Thanks, now I know what that half remembered movie from the '80s with the green cylinder and the physicists and the computers was actually called. That's all I remember about it....
posted by zengargoyle at 10:57 AM on April 25, 2019


I really like this movie. It's one of my favorite Carpenter films. I understand what Ebert is saying, but the fact that the Evil doesn't predictably decide to manifest as some kind of winged demon that can be physically slain makes it stronger and scarier. I suppose that either you buy the science of evil exposition or you don't. I am generally willing to buy any one crazy plot element just to see if a good film comes out of it. So I think it works just fine, and that the film is almost as thick with dread as The Thing. The scientists can't contain the evil!

The last five minutes are very resonant.

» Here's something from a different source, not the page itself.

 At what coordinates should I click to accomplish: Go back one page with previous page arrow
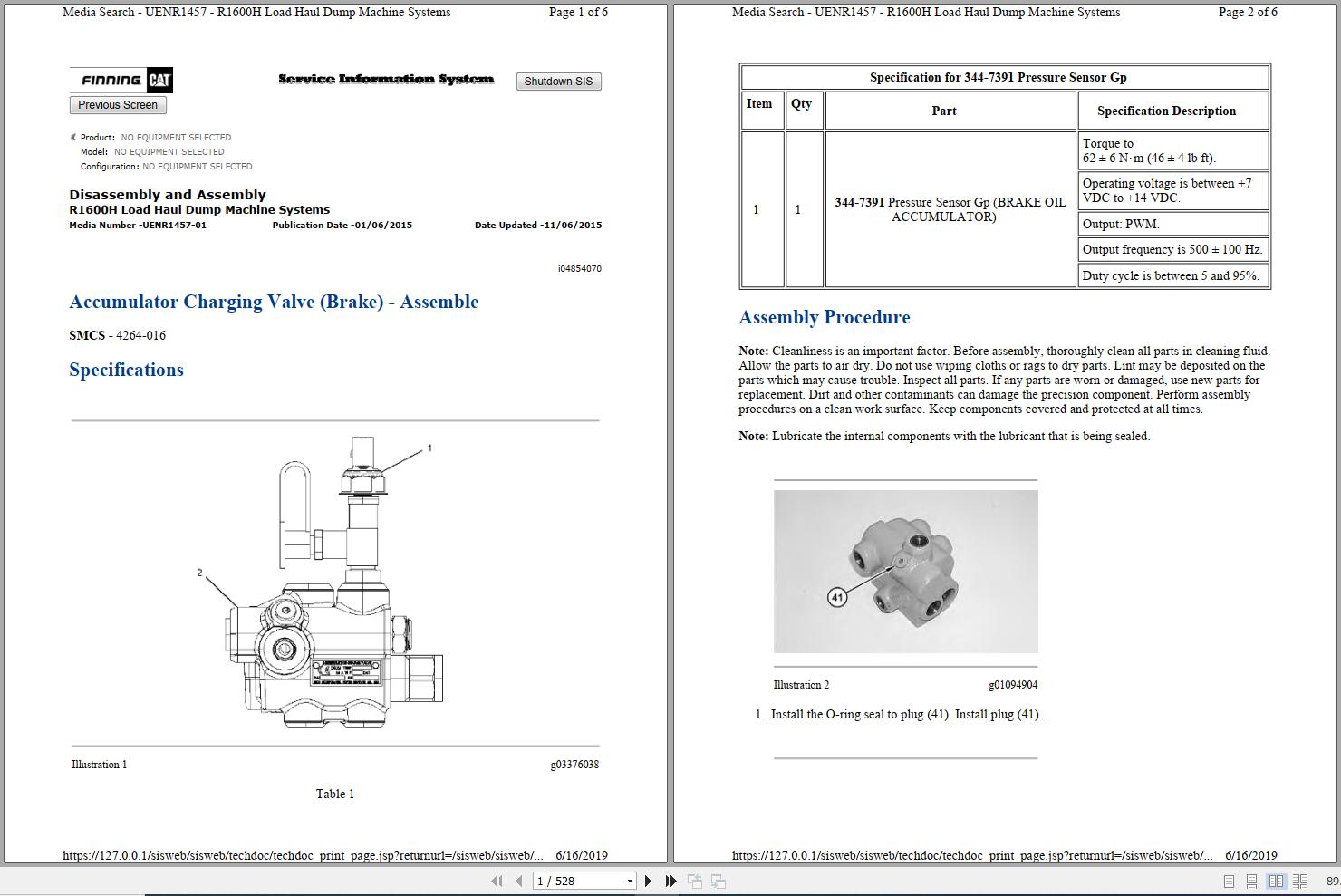coord(517,880)
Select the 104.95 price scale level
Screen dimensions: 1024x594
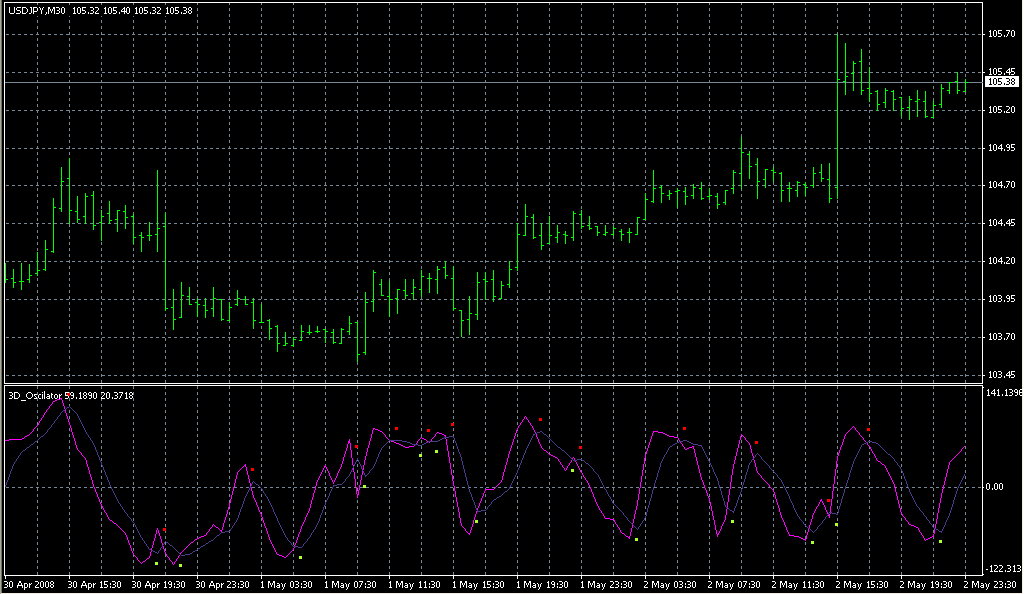pos(1001,148)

In particular, I think the imagery of the portal is as good as horror gets, visually. It seems like it was a very strong influence on The Void.
posted by heatvision at 11:25 AM on April 25, 2019 [3 favorites]


Anyone who listened to Entroducing a lot prior to seeing the film will recognise it as being the source of the “messages from the future” samples.
posted by chappell, ambrose at 11:28 AM on April 25, 2019 [3 favorites]

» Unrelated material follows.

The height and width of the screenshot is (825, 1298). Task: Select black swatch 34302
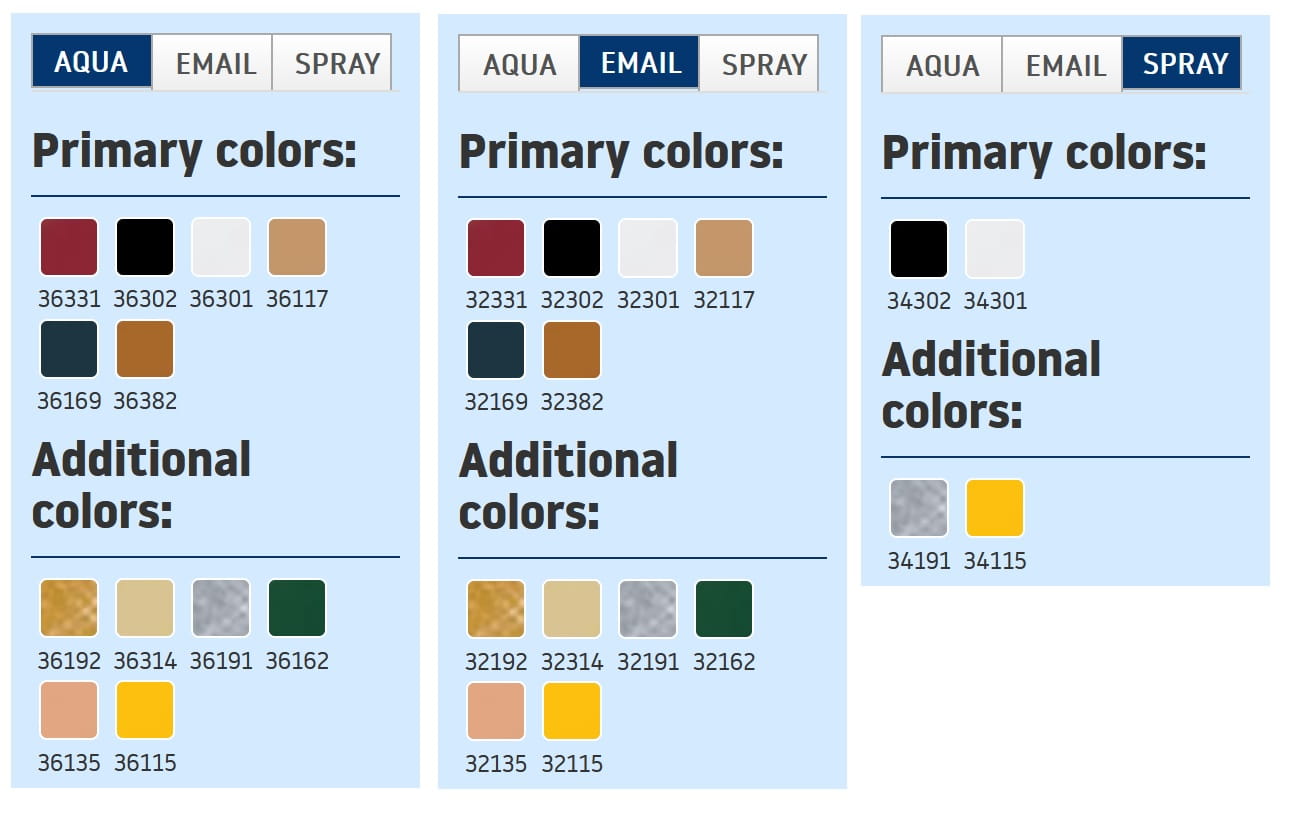point(919,249)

I love this ridiculous movie because it involves Alice Cooper killing someone with a bicycle frame. Only from the mind of John Carpenter.
posted by kokaku at 1:07 PM on April 25, 2019 [1 favorite]


“I’ve got a message for you. And you’re not going to like it!”
posted by GenjiandProust at 3:57 PM on April 25, 2019 [2 favorites]

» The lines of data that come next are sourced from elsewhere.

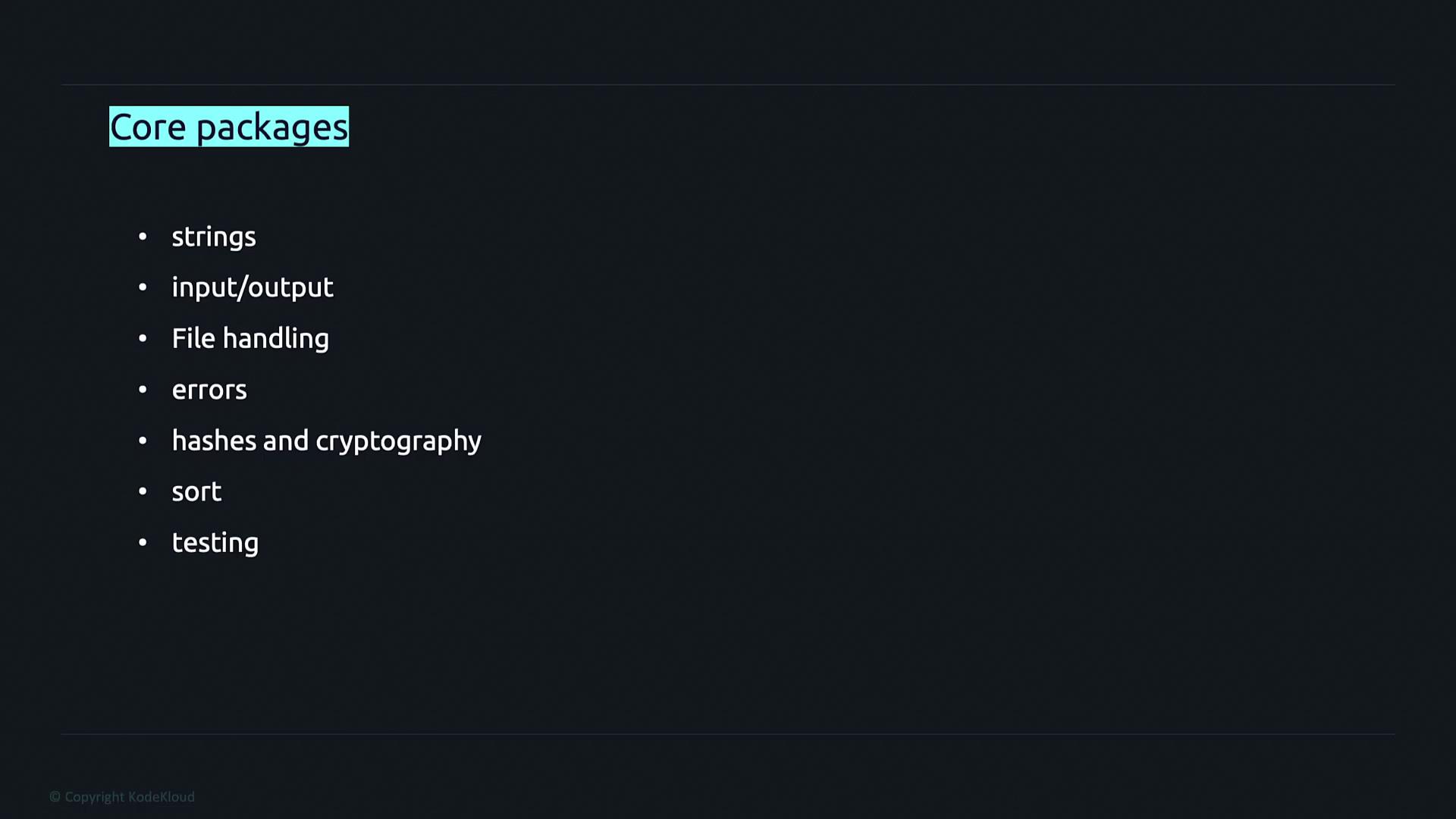Click the word "hashes" in the list
This screenshot has width=1456, height=819.
tap(214, 441)
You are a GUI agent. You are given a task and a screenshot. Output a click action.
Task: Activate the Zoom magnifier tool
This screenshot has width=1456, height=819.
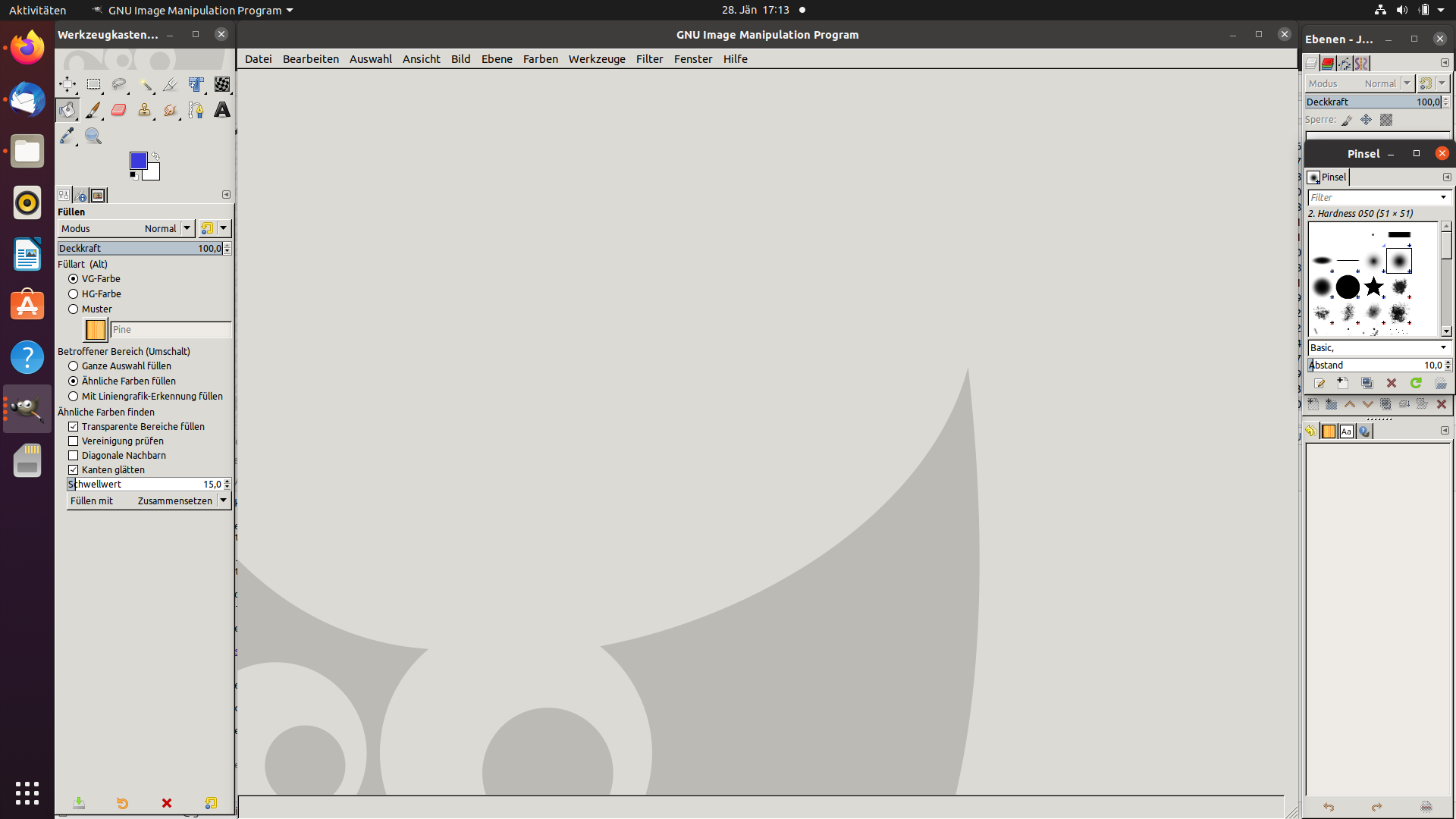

For a different kind of horror: that cathedral out in the middle of nowhere is now in the middle of the quite large suburban housing development that started getting built out in the mid-2000s as Markham or Vaughan metastasize.
posted by GCU Sweet and Full of Grace at 4:11 PM on April 25, 2019 [1 favorite]


(I am a dumb and put my comment in this thread and not the ItMoM thread and now I am going to go into the box where I will feel shame)
posted by GCU Sweet and Full of Grace at 5:51 AM on April 27, 2019 [3 favorites]


“You are receiving this broadcast as a dream. We are transmitting from the year One-Nine Nine-Nine.”
Always gives me the shudders.
posted by Mister Moofoo at 8:26 PM on April 28, 2019 [5 favorites]


My wife and I always call this one "Satan in a Jar," which belies our absolute love of the film. So many terrifying moments, but "We are transmitting ..." was just (shudder).
posted by DrAstroZoom at 11:23 AM on April 29, 2019


YOU WILL NOT BE SAVED
posted by phearlez at 12:17 PM on April 29, 2019 [2 favorites]


I'm a huge fan of this film for how completely different it is from any other horror film. The way it's almost science fiction but still avoids explanation is great. And yes, “You are receiving this broadcast as a dream. We are transmitting from the year One-Nine Nine-Nine” is terrifying, even when watching it twenty years after the year One-Nine Nine-Nine. That last image of the female lead sinking into the mirror world, the student collapsing into chunks after delivering the message you're not going to like, the zombies spewing filth at other characters—all these things supercede the weak points (like the endless opening credits sequence). I watched this movie a few years ago for a Halloween marathon and it brought the horror in ways that most monster movies or serial killer stories cannot. The Thing is basically my favorite movie of all time, but this is its underrated sibling.
posted by ejs at 9:30 PM on May 2, 2019 [2 favorites]


I’m going to have to up my efforts to get a copy and rewatch this. It’s been on my list for a long time but for whatever reason I have neglected it. My recall of it is that it’s got a nihilistic hopelessness that was ahead of its time. Not uniquely so, and a lot of our horror of the time had the end stinger with it turning out the baddie has survived and it now stabbing the hero in the neck in freeze-frame. But PoD seemed to wallow in it much of the movie and the stakes are for the universe not our group of horny teens. That seems way more in line with a lot of current era horror than 80s but perhaps my decrepitude is showing.